Task details: Go through the records below from the first line and print each one exactly, stopping after the line that contains "Given: Collapse replies with Hide replies". Do not print pictures or anything past that line.

Data section:
=== Section Start ===

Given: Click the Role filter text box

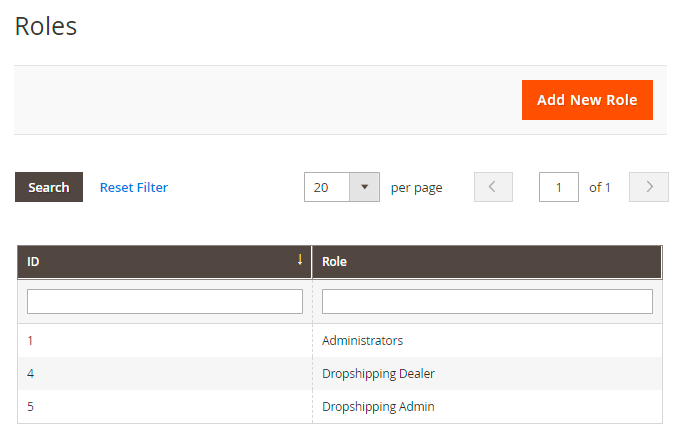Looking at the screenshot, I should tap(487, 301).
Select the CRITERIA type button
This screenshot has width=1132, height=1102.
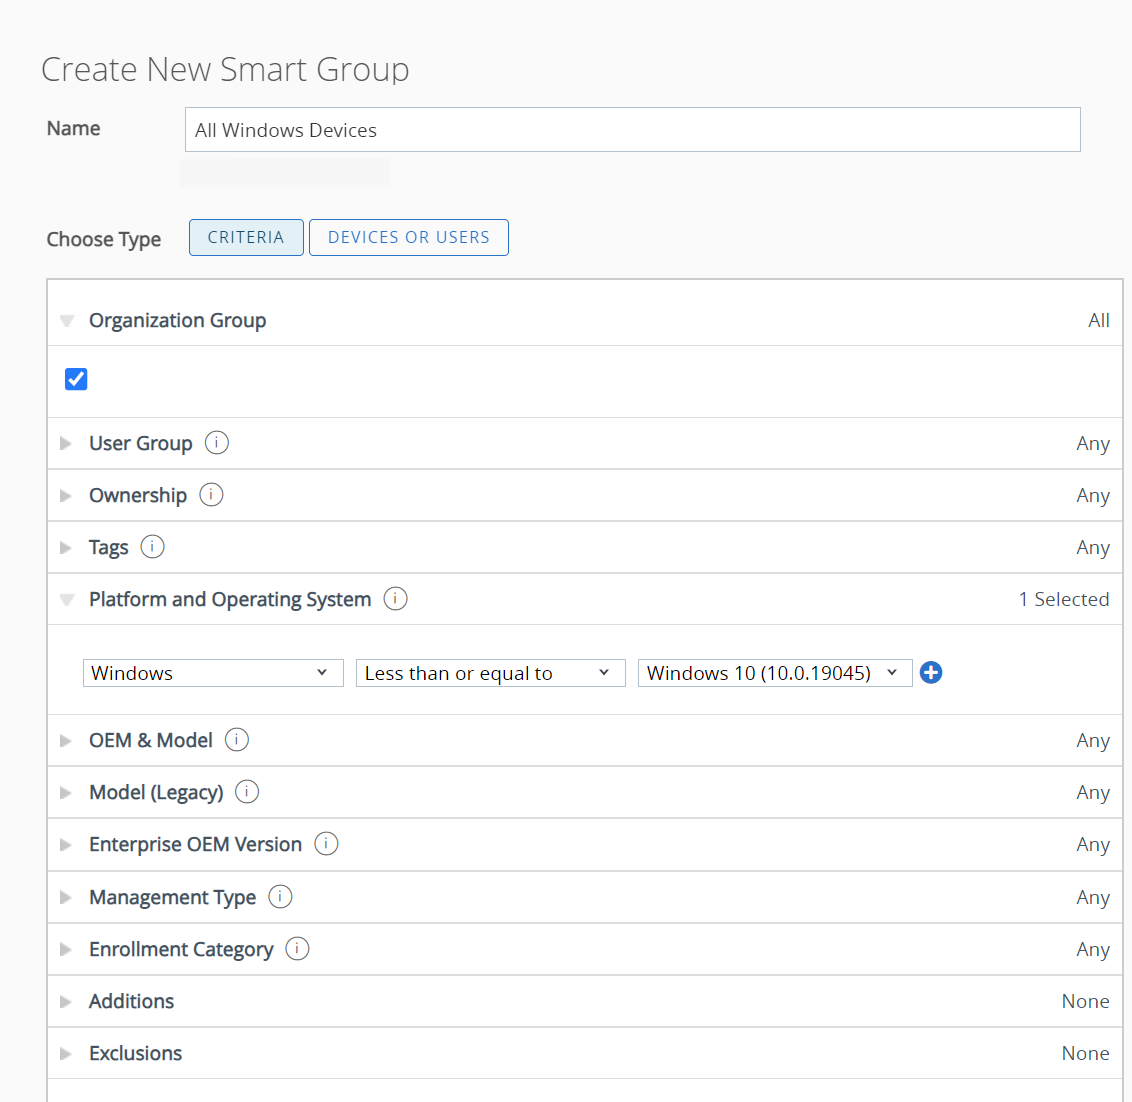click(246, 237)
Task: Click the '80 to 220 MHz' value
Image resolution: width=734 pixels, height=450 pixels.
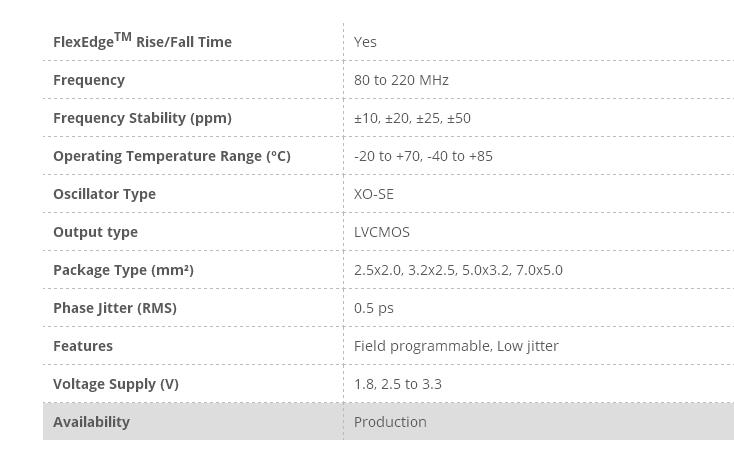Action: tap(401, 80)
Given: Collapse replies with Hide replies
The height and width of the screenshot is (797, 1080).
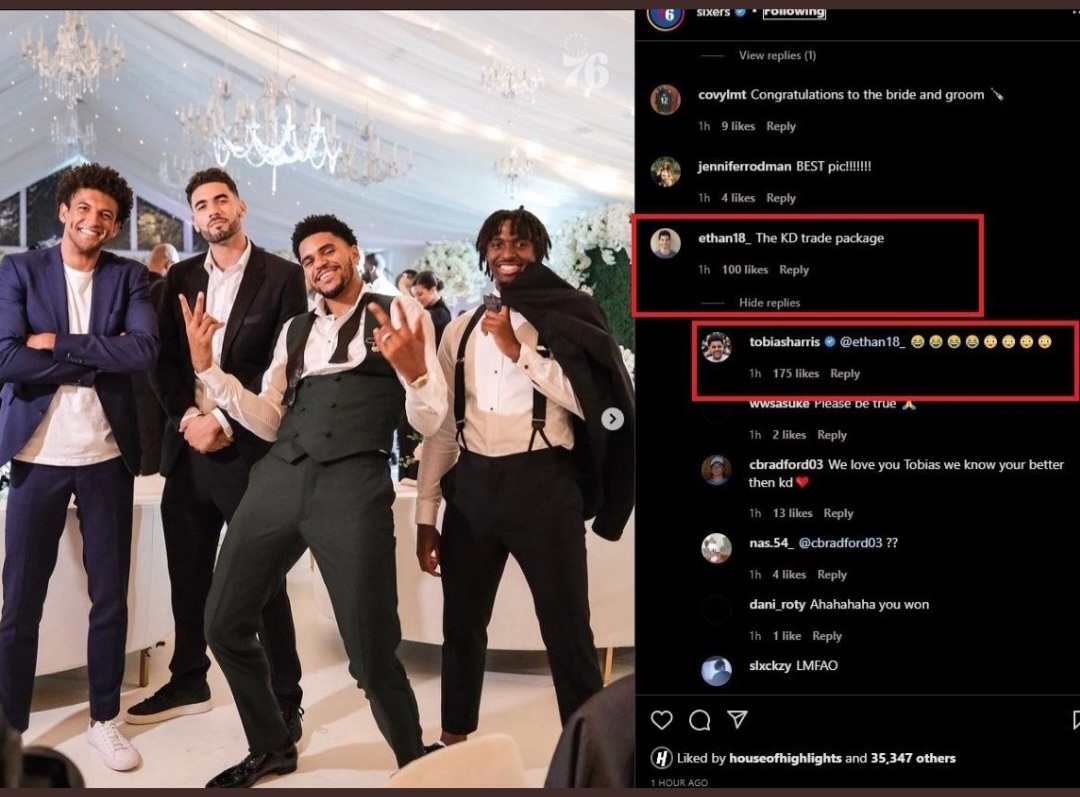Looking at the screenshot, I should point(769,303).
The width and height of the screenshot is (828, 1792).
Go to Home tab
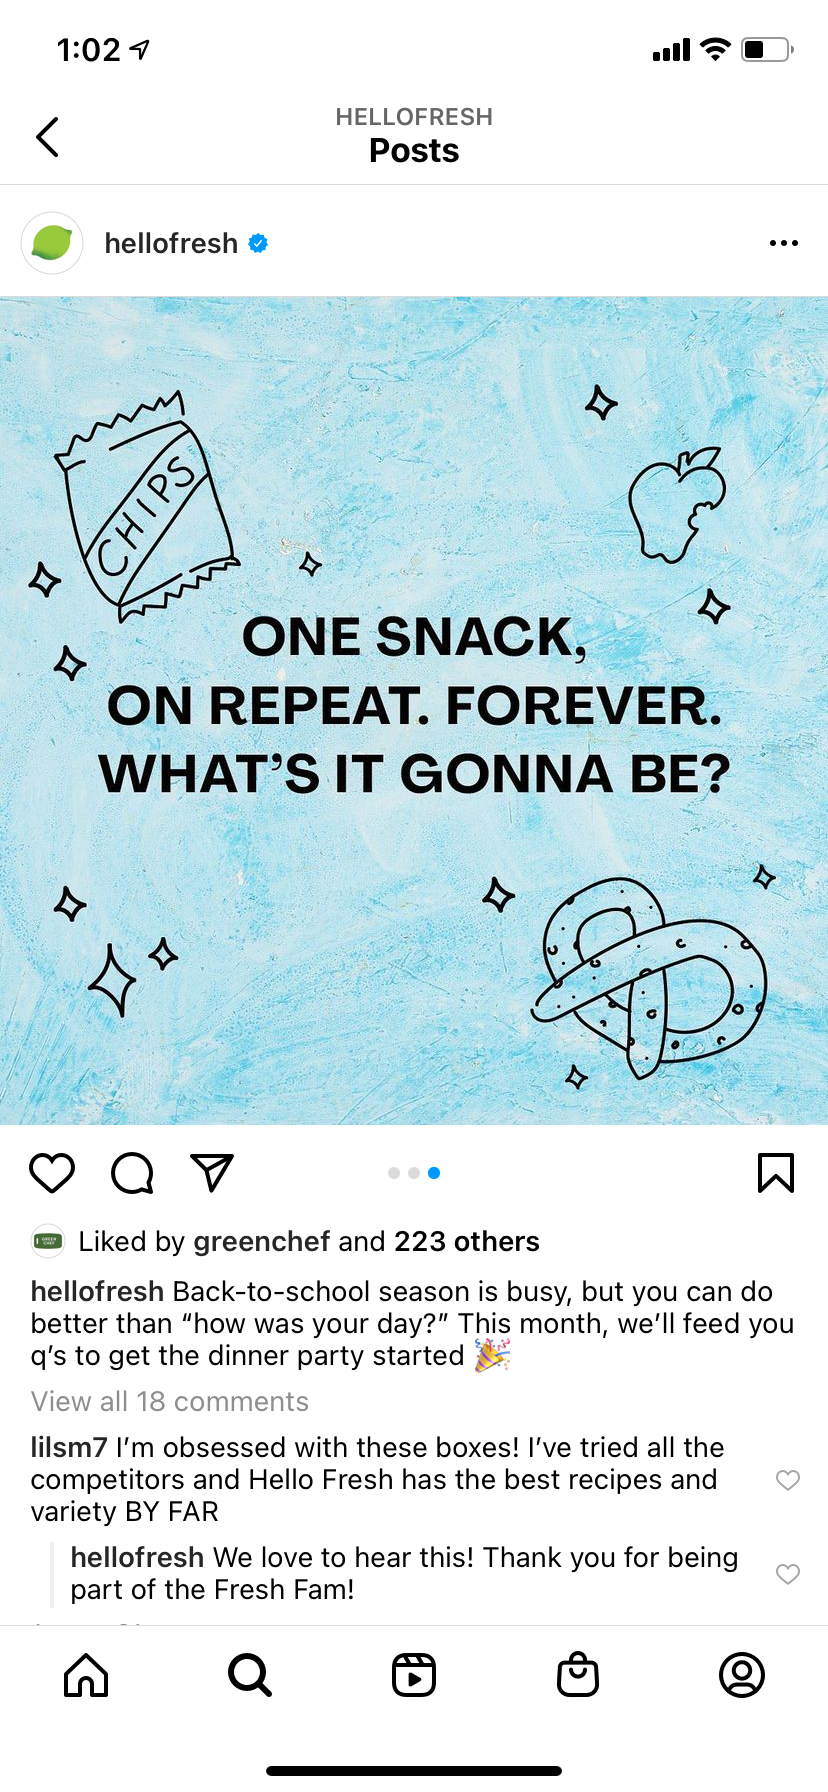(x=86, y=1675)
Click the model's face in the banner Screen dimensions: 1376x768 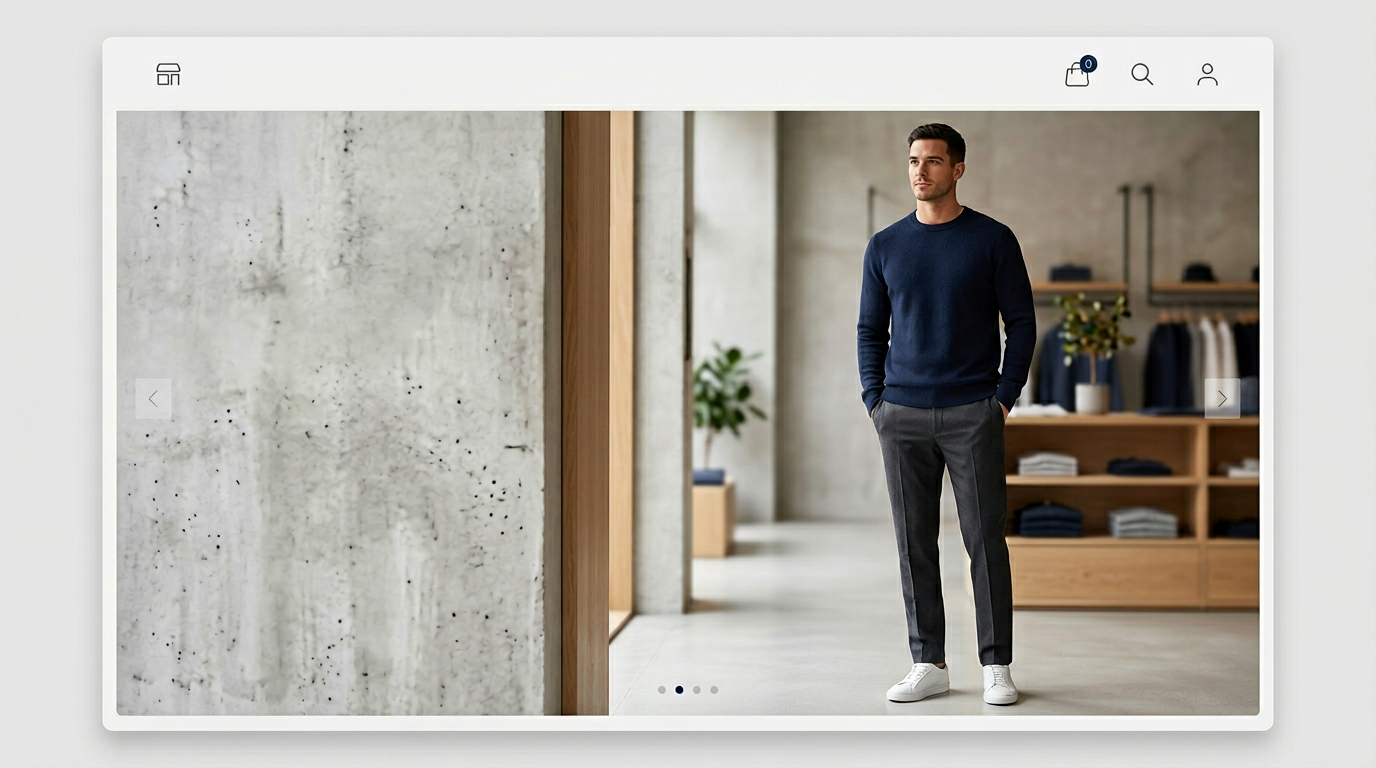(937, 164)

=== Section End ===

Exercise solution:
Given: Click the Role filter text box

Looking at the screenshot, I should tap(487, 301).
Select the CRITERIA type button
This screenshot has width=1132, height=1102.
click(246, 237)
Task: Click the '80 to 220 MHz' value
Image resolution: width=734 pixels, height=450 pixels.
Action: tap(401, 80)
Given: Collapse replies with Hide replies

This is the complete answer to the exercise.